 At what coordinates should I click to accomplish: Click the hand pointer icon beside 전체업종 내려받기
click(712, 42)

+ + + +

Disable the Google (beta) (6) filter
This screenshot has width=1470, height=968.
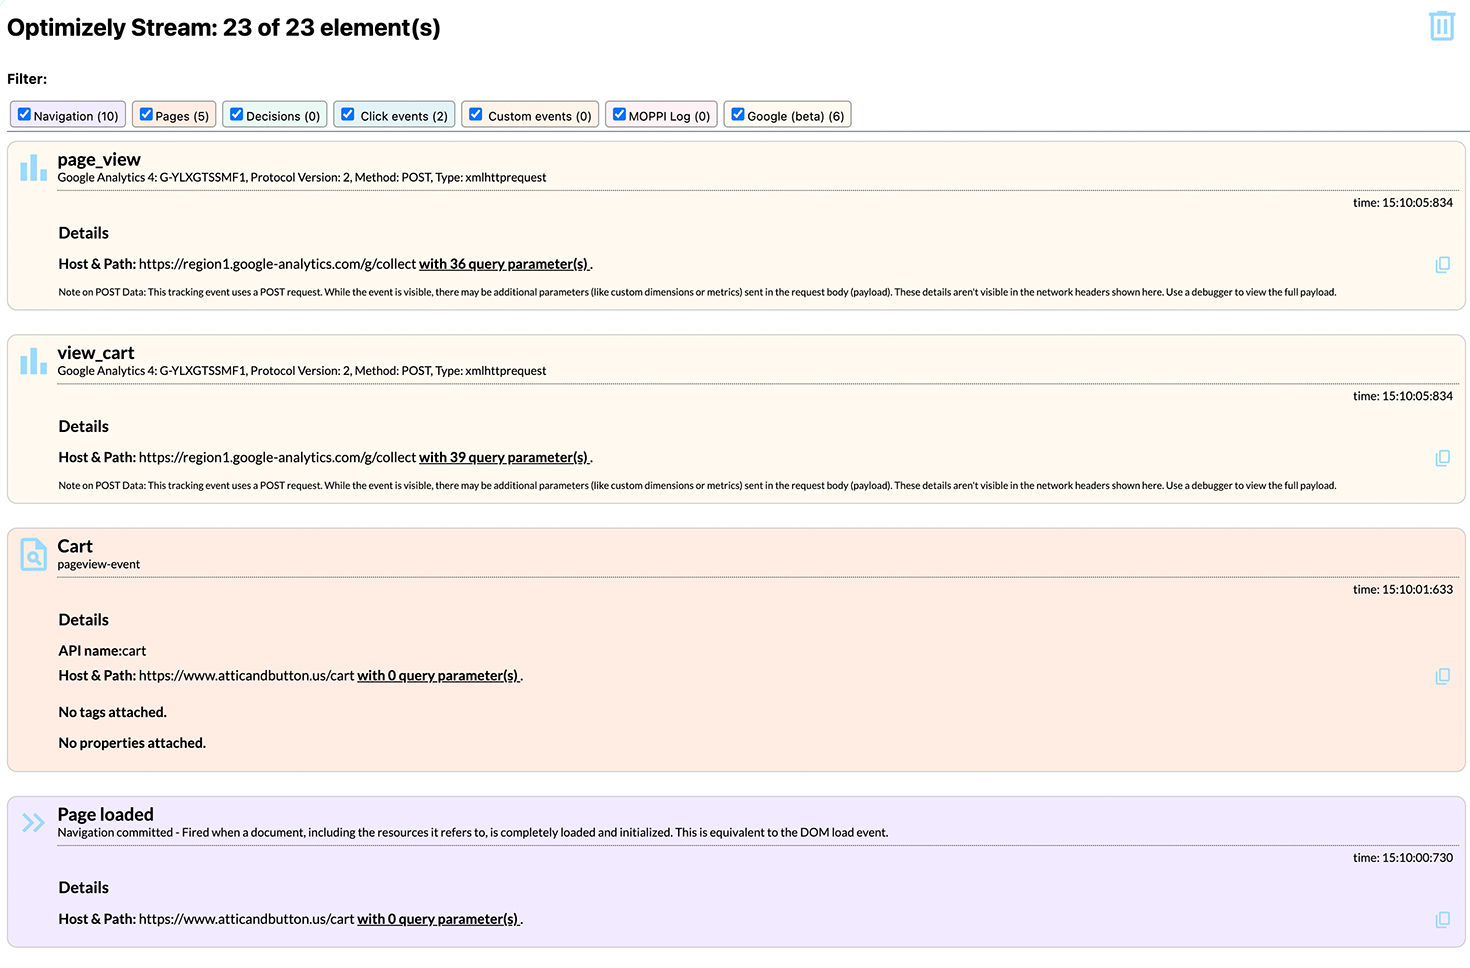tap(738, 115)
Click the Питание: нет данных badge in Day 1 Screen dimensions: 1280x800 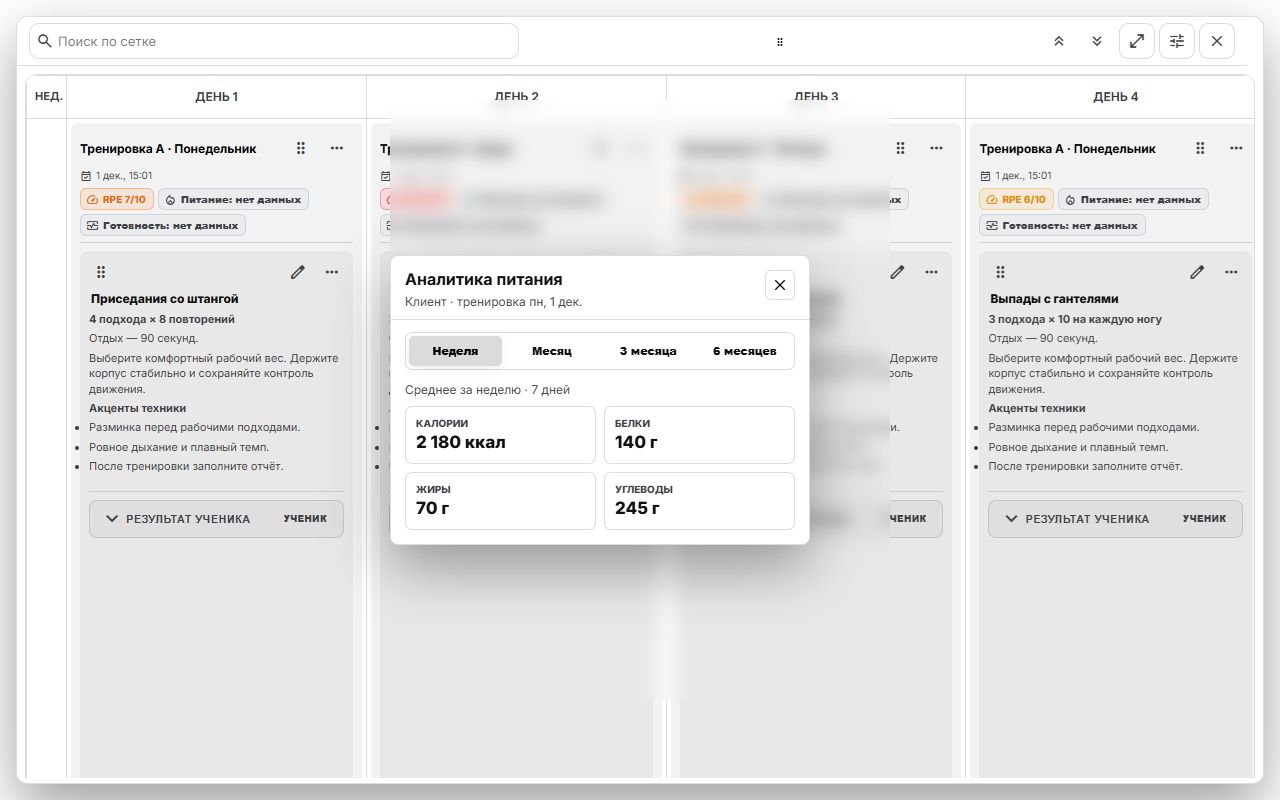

+ + + +

What is required >> Please rewrite the items from the line with "At what coordinates" up to and including the line with "click(712, 42)", keeping each request as it is and shifting every coordinate in the answers by adding 103.

Full response >>
 At what coordinates should I click to accomplish: Click the hand pointer icon beside 전체업종 내려받기
click(815, 145)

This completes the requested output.